── Information provided
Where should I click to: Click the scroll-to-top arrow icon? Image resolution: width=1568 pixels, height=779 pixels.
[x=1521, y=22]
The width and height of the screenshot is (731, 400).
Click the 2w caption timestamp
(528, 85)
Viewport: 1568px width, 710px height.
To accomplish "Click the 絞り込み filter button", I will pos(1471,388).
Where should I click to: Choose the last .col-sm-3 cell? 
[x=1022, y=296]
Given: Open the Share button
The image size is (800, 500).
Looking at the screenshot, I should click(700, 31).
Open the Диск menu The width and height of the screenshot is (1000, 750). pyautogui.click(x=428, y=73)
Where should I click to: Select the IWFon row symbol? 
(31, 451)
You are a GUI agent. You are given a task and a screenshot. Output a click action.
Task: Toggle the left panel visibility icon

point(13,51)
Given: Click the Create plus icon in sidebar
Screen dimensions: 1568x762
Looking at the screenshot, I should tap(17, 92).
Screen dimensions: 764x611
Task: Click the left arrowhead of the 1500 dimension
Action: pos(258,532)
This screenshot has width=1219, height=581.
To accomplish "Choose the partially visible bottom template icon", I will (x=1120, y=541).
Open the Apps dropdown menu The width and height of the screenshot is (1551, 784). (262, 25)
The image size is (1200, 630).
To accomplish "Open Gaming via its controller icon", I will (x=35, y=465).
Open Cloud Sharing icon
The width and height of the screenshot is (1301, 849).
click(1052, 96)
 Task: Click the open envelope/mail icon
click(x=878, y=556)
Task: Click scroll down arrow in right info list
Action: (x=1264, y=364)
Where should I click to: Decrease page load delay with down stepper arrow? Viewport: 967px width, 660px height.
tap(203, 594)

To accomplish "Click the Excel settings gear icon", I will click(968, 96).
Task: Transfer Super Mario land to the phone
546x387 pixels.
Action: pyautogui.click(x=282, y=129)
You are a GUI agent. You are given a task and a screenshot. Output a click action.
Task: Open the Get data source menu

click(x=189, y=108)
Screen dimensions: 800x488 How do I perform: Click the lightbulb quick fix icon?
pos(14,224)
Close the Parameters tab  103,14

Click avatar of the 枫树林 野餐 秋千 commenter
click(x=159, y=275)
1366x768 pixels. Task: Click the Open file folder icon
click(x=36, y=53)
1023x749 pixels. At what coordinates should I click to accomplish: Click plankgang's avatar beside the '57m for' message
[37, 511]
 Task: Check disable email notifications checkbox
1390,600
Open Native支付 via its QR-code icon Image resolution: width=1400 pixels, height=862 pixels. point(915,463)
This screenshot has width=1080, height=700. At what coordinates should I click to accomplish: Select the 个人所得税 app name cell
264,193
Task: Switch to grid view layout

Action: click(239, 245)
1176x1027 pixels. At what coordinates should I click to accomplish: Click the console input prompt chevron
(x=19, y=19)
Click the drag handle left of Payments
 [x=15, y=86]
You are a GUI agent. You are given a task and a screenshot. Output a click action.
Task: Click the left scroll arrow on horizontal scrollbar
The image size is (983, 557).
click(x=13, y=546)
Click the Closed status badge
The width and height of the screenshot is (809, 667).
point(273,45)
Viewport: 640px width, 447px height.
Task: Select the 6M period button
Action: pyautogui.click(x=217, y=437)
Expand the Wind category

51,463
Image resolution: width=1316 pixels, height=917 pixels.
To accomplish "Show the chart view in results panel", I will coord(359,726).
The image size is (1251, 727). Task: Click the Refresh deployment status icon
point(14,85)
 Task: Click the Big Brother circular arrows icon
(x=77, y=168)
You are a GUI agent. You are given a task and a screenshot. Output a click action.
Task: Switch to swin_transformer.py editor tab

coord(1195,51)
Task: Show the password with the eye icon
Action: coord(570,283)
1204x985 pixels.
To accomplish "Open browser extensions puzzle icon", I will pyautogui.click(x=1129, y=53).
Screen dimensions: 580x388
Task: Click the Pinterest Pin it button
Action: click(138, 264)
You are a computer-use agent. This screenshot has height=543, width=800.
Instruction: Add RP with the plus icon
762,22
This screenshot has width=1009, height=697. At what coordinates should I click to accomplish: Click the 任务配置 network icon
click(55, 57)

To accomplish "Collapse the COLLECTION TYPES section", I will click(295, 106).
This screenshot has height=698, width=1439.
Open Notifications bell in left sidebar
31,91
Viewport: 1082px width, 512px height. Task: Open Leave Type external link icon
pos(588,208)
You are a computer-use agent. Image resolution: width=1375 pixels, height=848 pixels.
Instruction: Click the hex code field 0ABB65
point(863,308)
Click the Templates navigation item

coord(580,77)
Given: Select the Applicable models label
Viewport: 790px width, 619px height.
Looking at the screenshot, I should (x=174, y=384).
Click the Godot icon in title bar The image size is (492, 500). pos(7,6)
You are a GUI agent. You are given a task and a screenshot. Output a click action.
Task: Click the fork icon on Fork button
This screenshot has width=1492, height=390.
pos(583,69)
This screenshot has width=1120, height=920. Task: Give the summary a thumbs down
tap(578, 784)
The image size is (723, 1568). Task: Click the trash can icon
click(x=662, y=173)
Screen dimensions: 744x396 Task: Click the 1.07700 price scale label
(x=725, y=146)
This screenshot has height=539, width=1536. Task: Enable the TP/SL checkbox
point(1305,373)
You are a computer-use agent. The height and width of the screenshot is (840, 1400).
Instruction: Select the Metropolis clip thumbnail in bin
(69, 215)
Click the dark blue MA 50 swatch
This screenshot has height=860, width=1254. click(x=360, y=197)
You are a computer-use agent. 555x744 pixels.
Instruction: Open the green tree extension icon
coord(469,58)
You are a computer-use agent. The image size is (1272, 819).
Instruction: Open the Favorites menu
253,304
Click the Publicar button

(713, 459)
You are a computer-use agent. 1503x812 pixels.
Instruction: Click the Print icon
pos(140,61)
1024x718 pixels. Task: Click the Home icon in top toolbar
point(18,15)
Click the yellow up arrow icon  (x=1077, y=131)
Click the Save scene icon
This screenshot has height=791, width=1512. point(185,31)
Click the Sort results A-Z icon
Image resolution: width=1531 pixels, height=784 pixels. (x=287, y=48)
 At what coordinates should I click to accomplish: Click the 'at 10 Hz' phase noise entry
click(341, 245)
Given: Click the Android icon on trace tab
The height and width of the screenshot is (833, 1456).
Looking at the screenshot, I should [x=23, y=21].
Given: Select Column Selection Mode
────
** Your goal **
Duplicate the lines starting at the one containing "Click the Sort results A-Z icon" and ending at the last line.

** In response **
Click the Sort results A-Z icon
Image resolution: width=1531 pixels, height=784 pixels. (x=287, y=48)
 At what coordinates should I click to accomplish: Click the 'at 10 Hz' phase noise entry
click(341, 245)
Given: Click the Android icon on trace tab
The height and width of the screenshot is (833, 1456).
Looking at the screenshot, I should [x=23, y=21].
Given: Select Column Selection Mode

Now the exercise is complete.